## TASK INPUTS
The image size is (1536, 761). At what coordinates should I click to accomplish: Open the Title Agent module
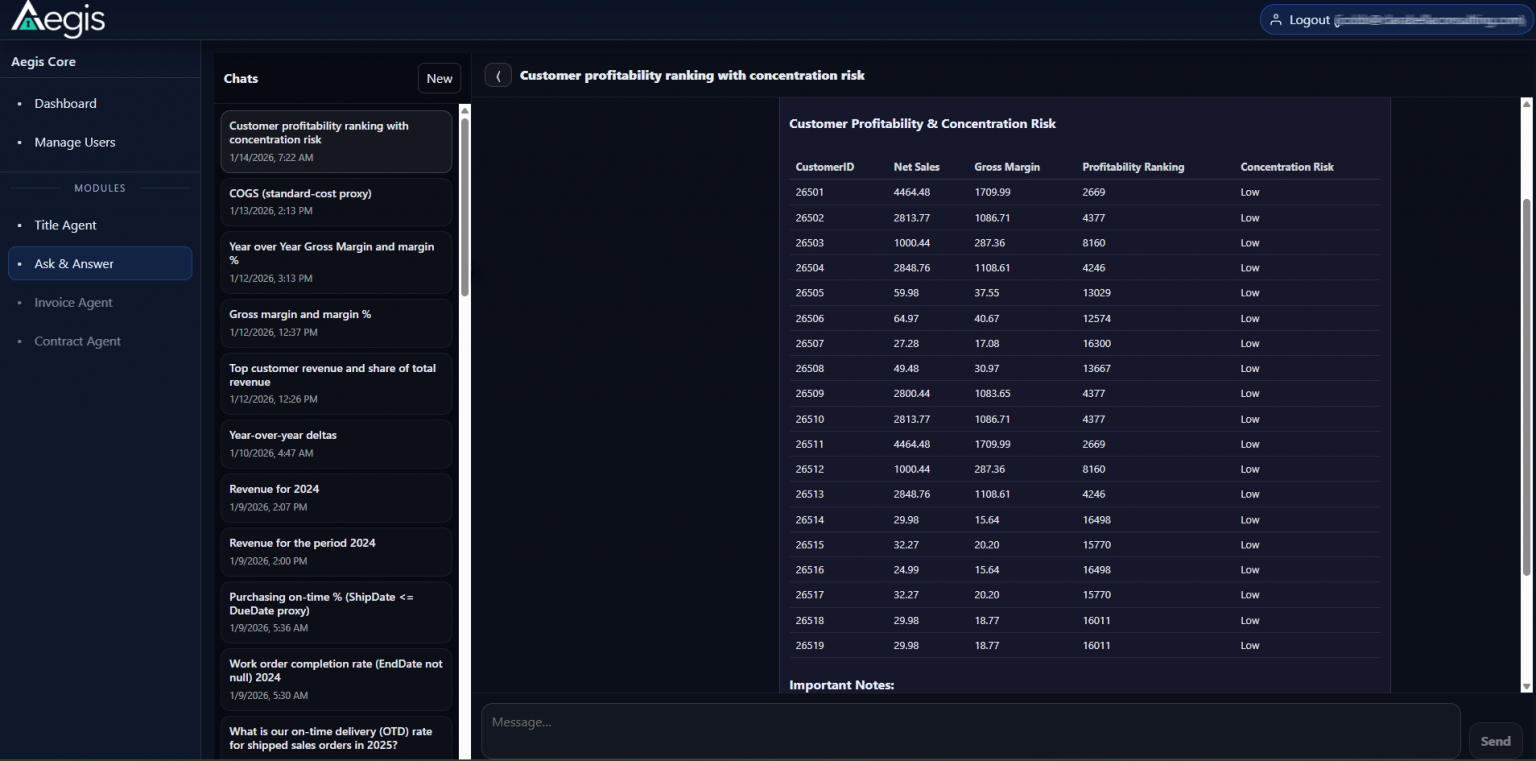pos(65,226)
...
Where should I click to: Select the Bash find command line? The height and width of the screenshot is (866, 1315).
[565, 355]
* * *
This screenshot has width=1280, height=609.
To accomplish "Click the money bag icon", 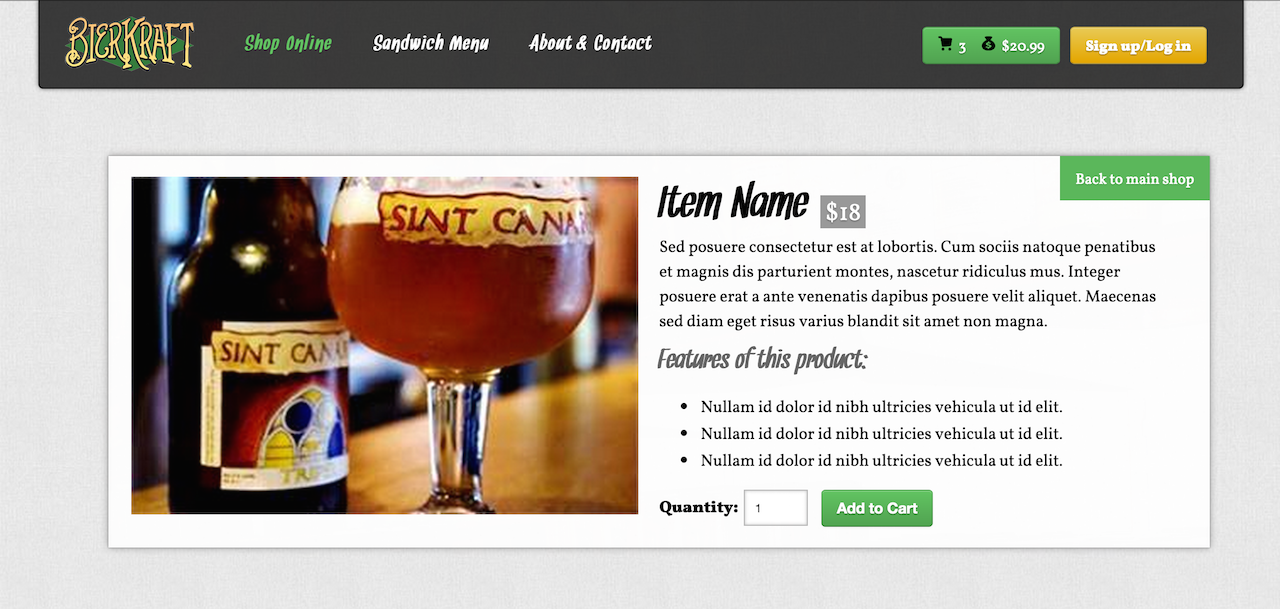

## YOUR ASSIGNMENT
Using the entries above, transcribe exactly from the line that has "This screenshot has width=1280, height=609." through the line that has "the money bag". Pictures are dropped.

## FINISHED EXERCISE
This screenshot has width=1280, height=609.
To accomplish "Click the money bag icon", 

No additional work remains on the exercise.